**Records to use**
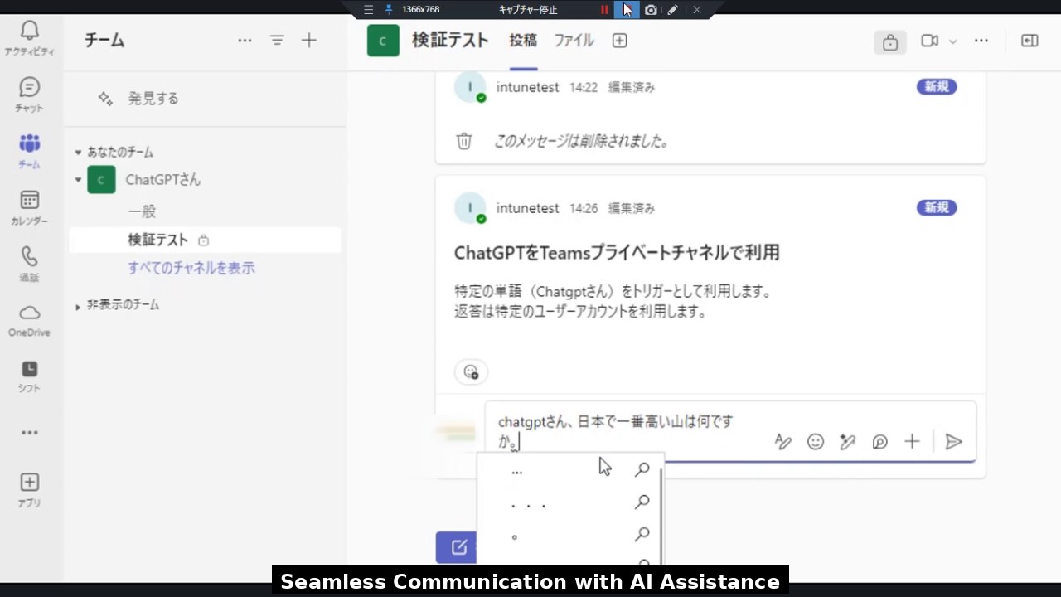Open the Activity bell in sidebar
The width and height of the screenshot is (1061, 597).
click(29, 38)
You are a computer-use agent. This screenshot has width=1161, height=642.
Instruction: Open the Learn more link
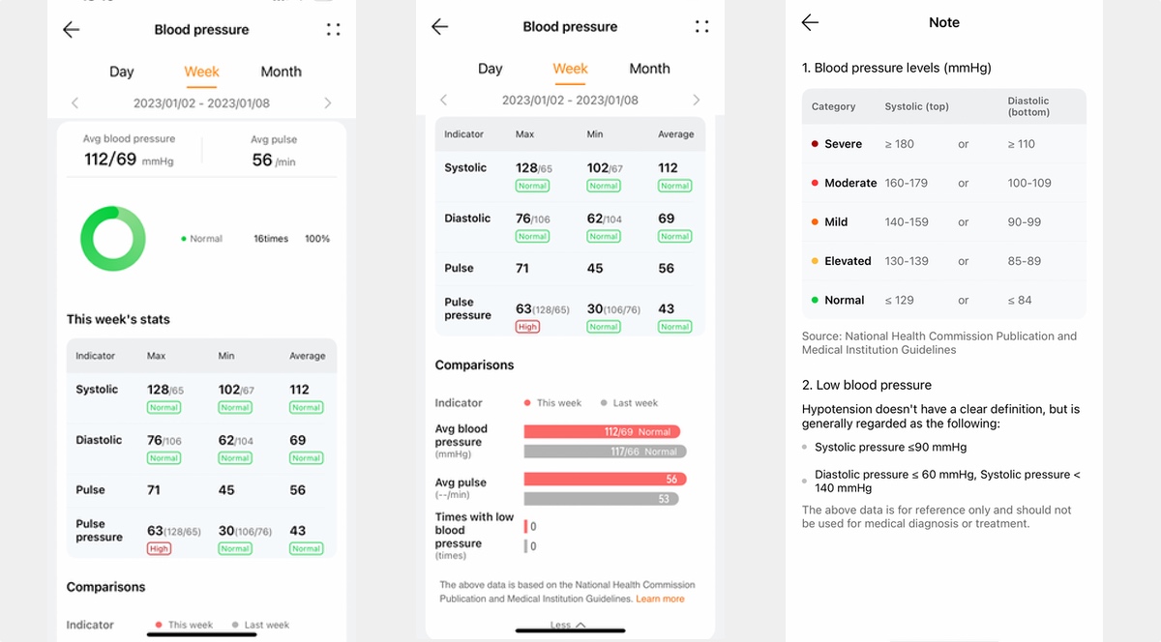[660, 599]
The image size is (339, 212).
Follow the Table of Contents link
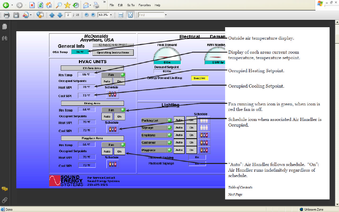coord(240,187)
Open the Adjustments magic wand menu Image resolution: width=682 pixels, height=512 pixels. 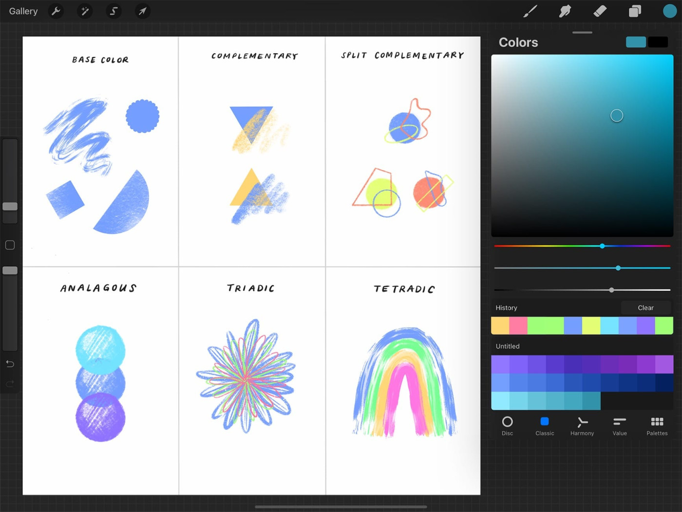[85, 11]
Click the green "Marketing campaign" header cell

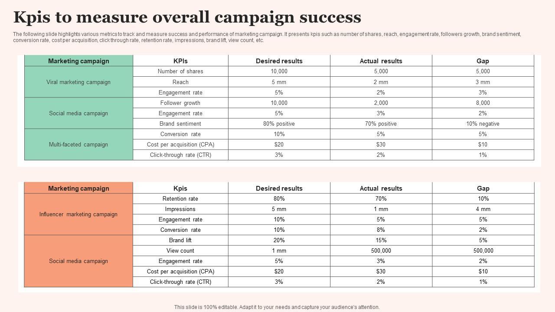(78, 61)
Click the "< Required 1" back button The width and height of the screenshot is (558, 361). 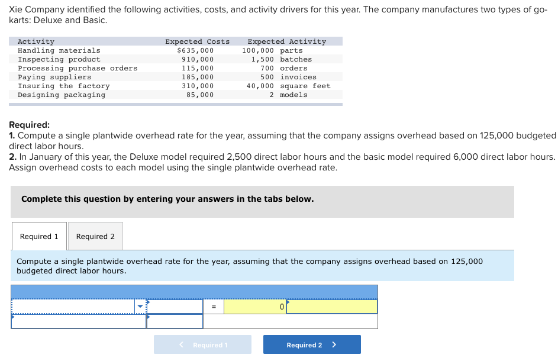point(202,344)
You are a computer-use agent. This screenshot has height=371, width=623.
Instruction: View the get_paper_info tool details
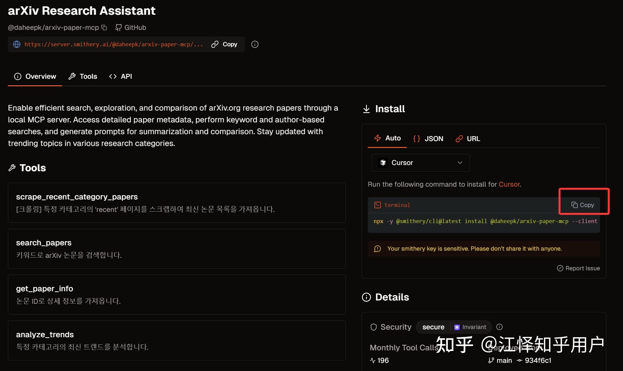(x=177, y=294)
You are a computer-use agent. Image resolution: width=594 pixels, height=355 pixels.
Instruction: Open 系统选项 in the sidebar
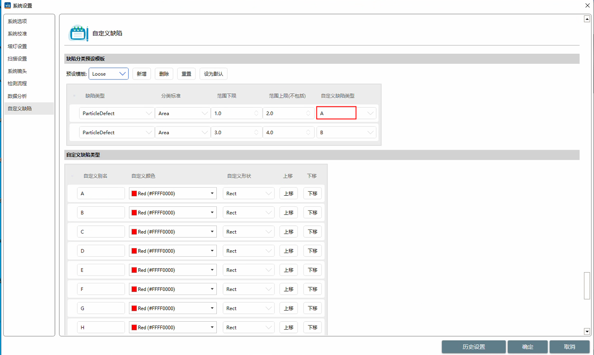(18, 21)
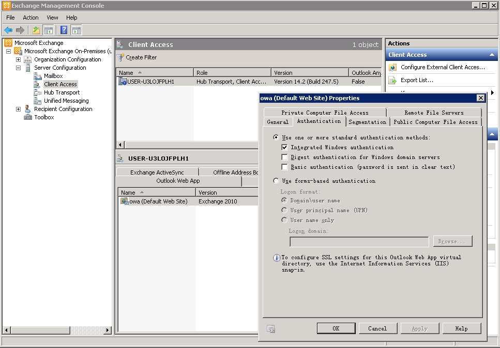Click the Show/Hide action pane icon
Viewport: 500px width, 348px height.
coord(76,30)
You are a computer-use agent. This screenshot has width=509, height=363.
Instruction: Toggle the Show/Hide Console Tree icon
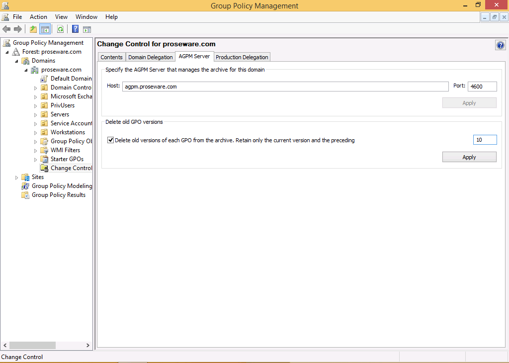coord(45,29)
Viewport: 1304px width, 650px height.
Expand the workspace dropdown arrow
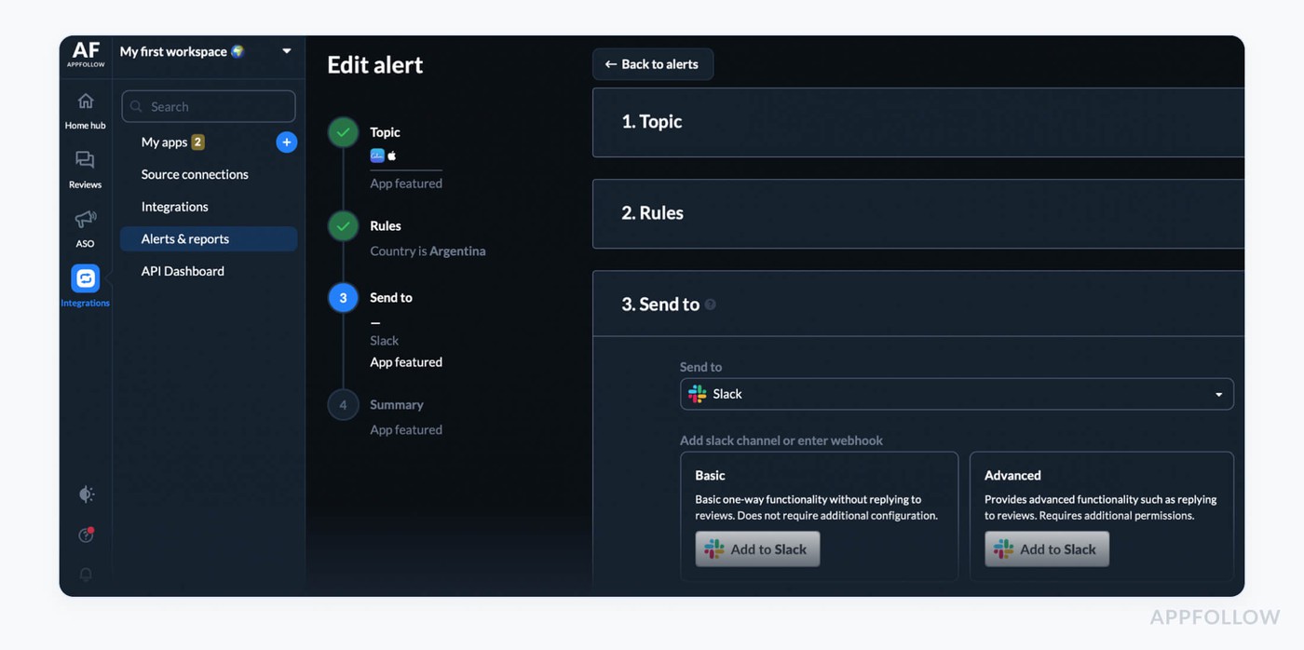pos(286,51)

**What you are asked to do**
Repeat only the lines from the one with "Instruction: View the" through the end of the data, both included and exactly as written. Pictures stay out of the copy.

**Finished task**
Instruction: View the get_paper_info tool details
(x=177, y=294)
You are a computer-use agent. Image resolution: width=594 pixels, height=355 pixels.
Instruction: Open 系统选项 in the sidebar
(18, 21)
Click the Show/Hide action pane icon
Viewport: 500px width, 348px height.
coord(76,30)
You are a computer-use agent. This screenshot has width=509, height=363.
Instruction: Toggle the Show/Hide Console Tree icon
coord(45,29)
Viewport: 1304px width, 650px height.
Expand the workspace dropdown arrow
pos(286,51)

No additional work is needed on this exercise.